Il n’est pas prouvé que l’administration prophylactique d’AINS, dans le but de diminuer la réaction inflammatoire et de prévenir les récidives, soit utile, ce qui augmente en outre le risque d’effets indésirables.


Analgésiques morphiniques

Si les AINS sont contre-indiqués, mal tolérés ou qu’ils n’apportent pas un contrôle suffisant de la douleur, un analgésique morphinique peut être envisagé. La péthidine (100 mg i.m.) est classiquement présentée comme le meilleur choix vu que son effet sur le tonus des muscles lisses de l’uretère serait plus faible qu’avec les autres analgésiques morphiniques. En ce qui concerne l’effet des analgésiques morphiniques sur les muscles lisses de l’uretère, des résultats contradictoires ont toutefois été observés.

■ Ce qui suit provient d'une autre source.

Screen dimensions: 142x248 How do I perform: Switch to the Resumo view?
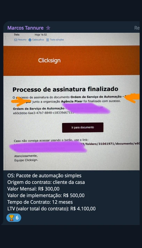click(x=22, y=40)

Avec les analgésiques morphiniques, il faut tenir compte d’un risque d’effets indésirables graves tels dépression respiratoire, rétention urinaire, constipation, et d’un risque de dépendance. Leur utilisation pendant la grossesse est déconseillée [n.d.l.r.: cela vaut surtout pour l’utilisation quelques heures avant l’accouchement (entre autres vu le risque de dépression respiratoire chez le nouveau-né), et pour l’utilisation prolongée (vu le risque de dépendance et de manifestations de sevrage chez le nouveau-né)].


Spasmolytiques

Auparavant, les spasmolytiques anticholinergiques étaient classiquement administrés, en association ou non à un AINS, dans la colique néphrétique. On ne dispose cependant d’aucune preuve quant à l’efficacité de ces médicaments. De plus, ils sont souvent à l’origine d’un iléus, ce qui rend parfois le patient plus malade qu’il n’est déjà. Les médicaments parasympathicolytiques peuvent entraîner en outre une sécheresse de la bouche, une augmentation de la tension intra-oculaire et une rétention urinaire. L’utilisation de l’association à base du spasmolytique bromure de butylhyoscine et de l’analgésique métamizole ne se justifie pas vu le rapport bénéfices-risques défavorable. [N.d.l.r.: cette association est commercialisée en Belgique sous le nom Buscopan Compositum: les formes orales et rectales ont été retirées du commerce; la forme pour administration parentérale est encore disponible.]


Divers

  • Des antibiotiques sont souvent prescrits étant donné la présence fréquente d’une leucocyturie. L’administration d’antibiotiques est cependant presque toujours superflue vu qu’il s’agit souvent d’une leucocyturie stérile due à la réaction inflammatoire provoquée par la lithiase, et rarement seulement d’une pyurie due à une infection bactérienne.
  • L’intérêt de l’hydratation dans le but d’augmenter la diurèse et ainsi de favoriser l’élimination du calcul n’est pas démontré.
  • Avec la desmopressine, administrée par voie nasale, un effet favorable sur la douleur dans la colique néphrétique a été observé dans une étude non randomisée. Des données supplémentaires s’avèrent toutefois nécessaires pour préciser la place de la desmopressine dans la prise en charge de la colique néphrétique.

D’après

  • E. Van Laecke en W. Oosterlinck: Pathofysiologie van de nierkoliek en de therapeutische implicaties ervan. Tijdschr. voor Geneesk. 52 : 1231-1234(1996)
  • W. Oosterlinck en G. Villeirs: Diagnostiek en behandeling van nierkoliek. Tijdschr. voor Geneesk. 59 : 693-697(2003)
  • N. Zabihi en J.M.H. Teichman: Dealing with the pain of renal colic. Lancet 358 : 437-438(2001)

Note de la rédaction

Cet article discute de la prise en charge à domicile de la douleur associée à la colique néphrétique. Dans certaines circonstances, l’hospitalisation du patient s’impose, par ex. pendant la grossesse, en présence d’un rein fonctionnel unique, d’anurie, de fièvre supérieure à 38°C, ou de douleur persistante malgré un traitement approprié.